---------- Exercise material ----------

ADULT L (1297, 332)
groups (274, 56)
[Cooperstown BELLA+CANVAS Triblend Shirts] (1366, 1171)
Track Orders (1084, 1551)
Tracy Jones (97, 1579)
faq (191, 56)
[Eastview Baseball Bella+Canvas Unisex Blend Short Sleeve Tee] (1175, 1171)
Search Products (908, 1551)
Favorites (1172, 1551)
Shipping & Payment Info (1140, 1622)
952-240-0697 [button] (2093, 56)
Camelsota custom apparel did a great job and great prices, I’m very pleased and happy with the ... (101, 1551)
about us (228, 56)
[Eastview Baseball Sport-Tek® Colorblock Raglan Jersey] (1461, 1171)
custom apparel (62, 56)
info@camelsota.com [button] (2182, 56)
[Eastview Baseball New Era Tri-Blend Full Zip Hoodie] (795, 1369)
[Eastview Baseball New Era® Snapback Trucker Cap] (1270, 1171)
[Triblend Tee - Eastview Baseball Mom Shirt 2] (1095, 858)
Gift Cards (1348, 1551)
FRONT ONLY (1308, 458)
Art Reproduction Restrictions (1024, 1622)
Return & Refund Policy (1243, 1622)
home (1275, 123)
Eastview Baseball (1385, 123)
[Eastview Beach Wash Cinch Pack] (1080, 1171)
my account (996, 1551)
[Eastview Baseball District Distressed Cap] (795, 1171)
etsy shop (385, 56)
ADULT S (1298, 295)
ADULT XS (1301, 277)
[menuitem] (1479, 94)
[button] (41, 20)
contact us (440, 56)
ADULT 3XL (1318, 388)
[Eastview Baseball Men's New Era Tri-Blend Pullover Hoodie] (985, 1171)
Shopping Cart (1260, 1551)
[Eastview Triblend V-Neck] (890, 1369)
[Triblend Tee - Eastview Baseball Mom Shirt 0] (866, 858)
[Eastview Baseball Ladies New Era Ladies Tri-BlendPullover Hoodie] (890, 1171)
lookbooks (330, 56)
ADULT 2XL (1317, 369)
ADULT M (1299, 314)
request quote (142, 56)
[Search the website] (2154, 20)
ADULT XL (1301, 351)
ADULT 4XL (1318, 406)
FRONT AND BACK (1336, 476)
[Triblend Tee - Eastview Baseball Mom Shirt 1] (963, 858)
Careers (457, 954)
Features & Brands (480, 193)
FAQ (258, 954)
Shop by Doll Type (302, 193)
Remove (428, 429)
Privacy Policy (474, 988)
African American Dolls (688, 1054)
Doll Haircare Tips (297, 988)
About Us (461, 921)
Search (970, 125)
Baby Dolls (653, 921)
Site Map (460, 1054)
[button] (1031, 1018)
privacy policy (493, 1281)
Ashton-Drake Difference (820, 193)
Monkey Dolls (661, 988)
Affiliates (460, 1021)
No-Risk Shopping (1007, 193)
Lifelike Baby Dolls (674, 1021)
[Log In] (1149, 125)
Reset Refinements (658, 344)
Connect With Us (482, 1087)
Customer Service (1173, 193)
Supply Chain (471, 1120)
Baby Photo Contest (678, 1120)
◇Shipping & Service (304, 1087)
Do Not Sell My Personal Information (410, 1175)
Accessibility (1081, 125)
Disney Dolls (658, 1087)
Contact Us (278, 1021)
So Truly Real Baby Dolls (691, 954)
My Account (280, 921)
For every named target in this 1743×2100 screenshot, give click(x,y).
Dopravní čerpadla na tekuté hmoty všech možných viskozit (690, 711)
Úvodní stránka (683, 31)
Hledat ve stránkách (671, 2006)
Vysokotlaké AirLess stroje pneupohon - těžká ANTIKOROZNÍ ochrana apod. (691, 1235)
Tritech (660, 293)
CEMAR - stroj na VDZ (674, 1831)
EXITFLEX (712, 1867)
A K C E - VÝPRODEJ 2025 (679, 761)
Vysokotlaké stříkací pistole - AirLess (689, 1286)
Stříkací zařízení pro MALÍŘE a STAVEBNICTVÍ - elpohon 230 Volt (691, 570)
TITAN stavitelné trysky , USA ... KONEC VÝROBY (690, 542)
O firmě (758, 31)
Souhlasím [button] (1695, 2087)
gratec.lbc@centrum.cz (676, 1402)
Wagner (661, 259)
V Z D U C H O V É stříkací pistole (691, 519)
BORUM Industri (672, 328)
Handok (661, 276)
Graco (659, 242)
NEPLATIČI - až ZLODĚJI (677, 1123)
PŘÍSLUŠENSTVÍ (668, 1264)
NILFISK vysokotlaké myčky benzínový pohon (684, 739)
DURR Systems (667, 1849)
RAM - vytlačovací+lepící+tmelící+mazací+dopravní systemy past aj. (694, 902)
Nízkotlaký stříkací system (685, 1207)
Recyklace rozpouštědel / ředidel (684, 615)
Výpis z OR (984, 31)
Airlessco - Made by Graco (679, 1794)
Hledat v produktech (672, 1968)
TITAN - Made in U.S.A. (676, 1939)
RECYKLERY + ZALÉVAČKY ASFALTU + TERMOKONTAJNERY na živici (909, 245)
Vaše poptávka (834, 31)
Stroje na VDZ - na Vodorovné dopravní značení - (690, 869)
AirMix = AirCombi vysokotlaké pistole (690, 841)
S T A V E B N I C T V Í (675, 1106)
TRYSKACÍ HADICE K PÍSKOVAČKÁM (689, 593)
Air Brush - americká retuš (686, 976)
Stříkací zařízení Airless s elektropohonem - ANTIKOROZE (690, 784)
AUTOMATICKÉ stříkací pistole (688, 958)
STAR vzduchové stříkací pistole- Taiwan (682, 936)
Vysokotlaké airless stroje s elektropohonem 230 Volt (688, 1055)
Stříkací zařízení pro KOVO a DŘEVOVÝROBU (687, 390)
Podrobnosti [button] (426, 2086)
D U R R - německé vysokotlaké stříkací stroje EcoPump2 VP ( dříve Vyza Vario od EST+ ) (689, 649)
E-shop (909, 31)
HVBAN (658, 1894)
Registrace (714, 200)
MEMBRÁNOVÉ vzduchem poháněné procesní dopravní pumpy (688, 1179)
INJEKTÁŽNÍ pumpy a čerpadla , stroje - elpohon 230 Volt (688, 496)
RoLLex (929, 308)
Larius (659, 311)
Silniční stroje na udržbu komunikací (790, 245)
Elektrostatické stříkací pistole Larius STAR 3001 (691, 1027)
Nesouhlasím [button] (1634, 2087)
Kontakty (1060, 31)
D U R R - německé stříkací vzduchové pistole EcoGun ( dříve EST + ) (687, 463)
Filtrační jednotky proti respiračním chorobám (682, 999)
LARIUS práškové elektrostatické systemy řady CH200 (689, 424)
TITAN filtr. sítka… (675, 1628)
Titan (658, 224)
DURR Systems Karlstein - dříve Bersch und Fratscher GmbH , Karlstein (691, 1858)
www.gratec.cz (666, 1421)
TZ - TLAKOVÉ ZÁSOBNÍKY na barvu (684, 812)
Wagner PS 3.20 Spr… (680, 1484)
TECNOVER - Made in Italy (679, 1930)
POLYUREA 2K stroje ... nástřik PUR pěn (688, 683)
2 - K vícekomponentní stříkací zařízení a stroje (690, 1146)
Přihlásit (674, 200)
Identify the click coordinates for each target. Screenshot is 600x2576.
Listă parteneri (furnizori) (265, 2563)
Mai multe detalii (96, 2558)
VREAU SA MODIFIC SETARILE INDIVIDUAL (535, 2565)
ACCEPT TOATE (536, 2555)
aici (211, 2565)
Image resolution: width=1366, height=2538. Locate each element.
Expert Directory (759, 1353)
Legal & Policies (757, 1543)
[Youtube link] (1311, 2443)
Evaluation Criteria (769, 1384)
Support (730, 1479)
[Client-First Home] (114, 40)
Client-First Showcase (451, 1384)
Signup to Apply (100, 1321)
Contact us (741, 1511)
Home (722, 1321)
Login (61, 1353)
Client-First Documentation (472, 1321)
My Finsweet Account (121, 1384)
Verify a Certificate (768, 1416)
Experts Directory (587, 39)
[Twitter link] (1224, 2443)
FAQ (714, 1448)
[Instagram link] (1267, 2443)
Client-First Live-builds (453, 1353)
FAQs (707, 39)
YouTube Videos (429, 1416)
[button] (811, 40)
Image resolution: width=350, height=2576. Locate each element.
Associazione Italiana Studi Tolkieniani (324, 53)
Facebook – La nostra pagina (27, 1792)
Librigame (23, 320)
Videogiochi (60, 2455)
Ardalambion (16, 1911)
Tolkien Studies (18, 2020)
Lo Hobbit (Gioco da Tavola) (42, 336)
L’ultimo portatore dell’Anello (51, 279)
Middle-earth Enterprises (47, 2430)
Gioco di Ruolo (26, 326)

----------

**What you have to do**
The required answer is the run of lines above, starting at the line with "Features & Brands (480, 193)" and ending at the line with "Hledat ve stránkách (671, 2006)", reproduced exactly with both ends.

**Task response**
Features & Brands (480, 193)
FAQ (258, 954)
Shop by Doll Type (302, 193)
Remove (428, 429)
Privacy Policy (474, 988)
African American Dolls (688, 1054)
Doll Haircare Tips (297, 988)
About Us (461, 921)
Search (970, 125)
Baby Dolls (653, 921)
Site Map (460, 1054)
[button] (1031, 1018)
privacy policy (493, 1281)
Ashton-Drake Difference (820, 193)
Monkey Dolls (661, 988)
Affiliates (460, 1021)
No-Risk Shopping (1007, 193)
Lifelike Baby Dolls (674, 1021)
[Log In] (1149, 125)
Reset Refinements (658, 344)
Connect With Us (482, 1087)
Customer Service (1173, 193)
Supply Chain (471, 1120)
Baby Photo Contest (678, 1120)
◇Shipping & Service (304, 1087)
Do Not Sell My Personal Information (410, 1175)
Accessibility (1081, 125)
Disney Dolls (658, 1087)
Contact Us (278, 1021)
So Truly Real Baby Dolls (691, 954)
My Account (280, 921)
For every named target in this 1743×2100 screenshot, give click(x,y).
Dopravní čerpadla na tekuté hmoty všech možných viskozit (690, 711)
Úvodní stránka (683, 31)
Hledat ve stránkách (671, 2006)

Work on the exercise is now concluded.